J’ai le plus grand respect pour le Conseil d’État. Je lui sais notamment gré d’avoir, dans l’affaire des aigles royaux du Haut-Languedoc, donné raison trois fois de suite à ces aigles, ou plutôt à leurs défenseurs. Hélas, suivant notre beau système français, quand on a gagné devant le Conseil d’État, il faut ensuite s’adresser à d’autres tribunaux, ceux de l’ordre judiciaire, pour obtenir un ordre de démolir les éoliennes. Les défenseurs des aigles s’y emploient actuellement.
En revanche, J’ai été très déçu par la décision du Conseil d’État dans l’affaire d’Échauffour (Orne). Un promoteur éolien avait obtenu un permis de construire, pour des éoliennes d’un type bien défini. Il a ensuite prétendu que ce modèle n’était plus disponible, et qu’il devait donc mettre en place des engins plus puissants. Le préfet a rectifié le permis en conséquence. Or c’était un mensonge ; le modèle initial était toujours disponible. Les adversaires du projet ont rappelé devant la cour d’appel administrative puis devant le Conseil d’État l’adage bien connu des juristes, fraus omnia corrumpit, la fraude corrompt tout. Le promoteur ayant menti, l’arrêté préfectoral devait à mon avis tomber de lui-même. Or les recours des opposants ont été rejetés.
Résultat : les machines trop puissantes font un bruit infernal à Échauffour. Après deux ans de plaintes, elles ont été arrêtées, mais seulement la nuit, ce qui laisse subsister le tapage diurne. Un nouvel expert se penche sur ce cas. Souhaitons-lui la lucidité nécessaire.

Vous êtes également très dur avec la vertu supposée des voitures électriques et du gaz naturel. Pourquoi en quelques mots ?
Les voitures électriques n’ont guère d’intérêt dans les pays où l’électricité est en grande partie d’origine fossile, comme la Chine et même l’Allemagne. En France, elles ont l’avantage de limiter le recours aux carburants. Mais cet avantage est en grande partie compensé par le coût élevé de la fabrication de ces voitures, et par un besoin de lithium et de cobalt pour les batteries. La production de celles-ci est d’ailleurs presque monopolisée par la Chine et la Corée du Sud. Des usines de production de batteries vont être implantées en France et en Allemagne. Résisteront-elles à la concurrence asiatique ?
Si je me suis, en fin de compte, rallié à la voiture électrique, c’est parce qu’elle supprimerait une grande partie du bruit urbain. Mais les principaux fauteurs, en ce domaine, sont les deux-roues. Il faudrait parler un peu moins des voitures électriques, et un peu plus des scooters électriques.
Quant au gaz naturel, il pollue moitié moins que le charbon, mais il pollue quand même. Si l’éolien et le photovoltaïque continuent leur expansion en France, il aura un bel avenir, car il compense leur intermittence. Les gouvernements successifs ont affirmé leur volonté de ne pas promouvoir le gaz. Or une centrale à gaz est en construction à Landivisiau (Finistère).

 

Vous évoquez une atteinte à l’environnement en ce qui concerne les éoliennes. Dans quelle mesure ?
L’atteinte est triple. Atteinte aux paysages, d’abord, d’autant plus marquée que les éoliennes croissent en hauteur (des projets de 240 mètres de haut ont surgi dans l’Yonne et dans la Vienne). Atteinte à la biodiversité, car les oiseaux et les chauves-souris sont victime des pales. Atteinte au climat, comme je l’ai dit, du fait du mariage forcé avec le gaz.

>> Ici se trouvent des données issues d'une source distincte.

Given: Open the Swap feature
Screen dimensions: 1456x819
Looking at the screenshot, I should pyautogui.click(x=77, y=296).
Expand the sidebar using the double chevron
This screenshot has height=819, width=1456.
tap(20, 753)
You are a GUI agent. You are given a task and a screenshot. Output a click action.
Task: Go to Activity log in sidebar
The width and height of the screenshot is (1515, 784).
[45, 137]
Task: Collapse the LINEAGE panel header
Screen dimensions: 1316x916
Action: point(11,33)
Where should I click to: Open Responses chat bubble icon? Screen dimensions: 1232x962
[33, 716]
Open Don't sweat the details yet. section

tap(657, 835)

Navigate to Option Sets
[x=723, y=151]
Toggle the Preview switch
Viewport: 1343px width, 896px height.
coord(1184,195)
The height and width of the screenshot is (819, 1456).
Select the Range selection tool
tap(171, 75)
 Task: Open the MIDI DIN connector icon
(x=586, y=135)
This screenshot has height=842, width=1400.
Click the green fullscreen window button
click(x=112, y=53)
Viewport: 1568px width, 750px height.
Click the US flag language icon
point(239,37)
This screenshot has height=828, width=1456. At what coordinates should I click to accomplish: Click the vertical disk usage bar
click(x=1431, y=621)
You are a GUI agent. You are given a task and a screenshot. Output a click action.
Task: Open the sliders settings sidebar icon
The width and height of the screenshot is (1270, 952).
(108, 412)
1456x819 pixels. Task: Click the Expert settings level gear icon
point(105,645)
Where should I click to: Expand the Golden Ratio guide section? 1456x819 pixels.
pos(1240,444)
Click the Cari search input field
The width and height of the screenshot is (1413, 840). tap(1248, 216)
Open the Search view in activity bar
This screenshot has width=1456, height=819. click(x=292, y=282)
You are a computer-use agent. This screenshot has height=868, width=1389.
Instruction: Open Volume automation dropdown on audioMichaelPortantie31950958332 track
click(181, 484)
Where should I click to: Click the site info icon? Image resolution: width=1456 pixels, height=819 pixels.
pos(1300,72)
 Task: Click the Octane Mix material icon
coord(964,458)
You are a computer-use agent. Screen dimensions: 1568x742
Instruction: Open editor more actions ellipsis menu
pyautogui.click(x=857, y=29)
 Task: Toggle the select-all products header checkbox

Vous dénoncez également les intérêts financiers qui sont proposés par les sociétés dans l’éolien aux « voisins des engins ». D’ailleurs est-ce légal ?
Les promoteurs achètent les communes, achètent les propriétaires et les exploitants des terres, achètent parfois quelques voisins. Une seule personne peut, en acceptant une petite rétribution et en permettant ainsi une implantation, porter tort à tout le voisinage. Et tout cela est légal. On a monté un système totalement pervers.

 

« Les promoteurs achètent les communes, achètent les propriétaires et les exploitants des terres, achètent parfois quelques voisins »

 

Peut-on avoir espoir dans l’éolien flottant, peut-être plus écolo ?
J’aimerais que l’éolien flottant réussisse, car il se situe loin des terres. Mais les spécialistes sont dubitatifs. Nous n’avons pour le moment aucun retour d’un exemple commercial d’éolien flottant.

 

« À l’Assemblée, des députés de la majorité présidentielle voulaient améliorer cette mesure, en transférant le droit de refus à la majorité des communes situées dans un rayon de 6 km. Il importe, en effet, que les habitants des campagnes puissent décider de leur destin. Tout cela a été balayé sur consigne de Barbara Pompili »

 

Comment jugez-vous la position de Barbara Pompili sur l’éolien à cette heure ?
Barbara Pompili devrait combattre l’éolien, puisqu’il va nuire au climat, du fait de son mariage avec le gaz. Elle fait tout le contraire. En voici deux exemples, tirés de la discussion du projet de loi dit 3 D en novembre 2021.
Les sénateurs avaient prévu d’accorder un droit de refus à la commune d’l’implantation. À l’Assemblée, des députés de la majorité présidentielle voulaient améliorer cette mesure, en transférant le droit de refus à la majorité des communes situées dans un rayon de 6 km. Il importe, en effet, que les habitants des campagnes puissent décider de leur destin. Tout cela a été balayé sur consigne de Barbara Pompili.
La question de la distance minimale de 500 mètres entre les éoliennes et les habitations s’est également posée. Il est très pénible, en effet, de vivre à proximité de tels engins. Le minimum de 500 mètres ayant été fixé en 2010, et la taille des éoliennes ayant depuis lors doublé, il apparaissait nécessaire d’augmenter cette distance. Le gouvernement ayant à plusieurs reprises refusé un relèvement général, une solution de secours consistait à accorder cette faculté aux régions, comme l’a proposé le Sénat, ou aux départements, comme le souhaitaient des députés de la majorité présidentielle. Là encore, tout a été balayé sur instruction de Barbara Pompili.

 

La peste éolienne de Patrice Cahart – Collection Alerte ! Editions Hugo Doc (9,95 € – 160 pages)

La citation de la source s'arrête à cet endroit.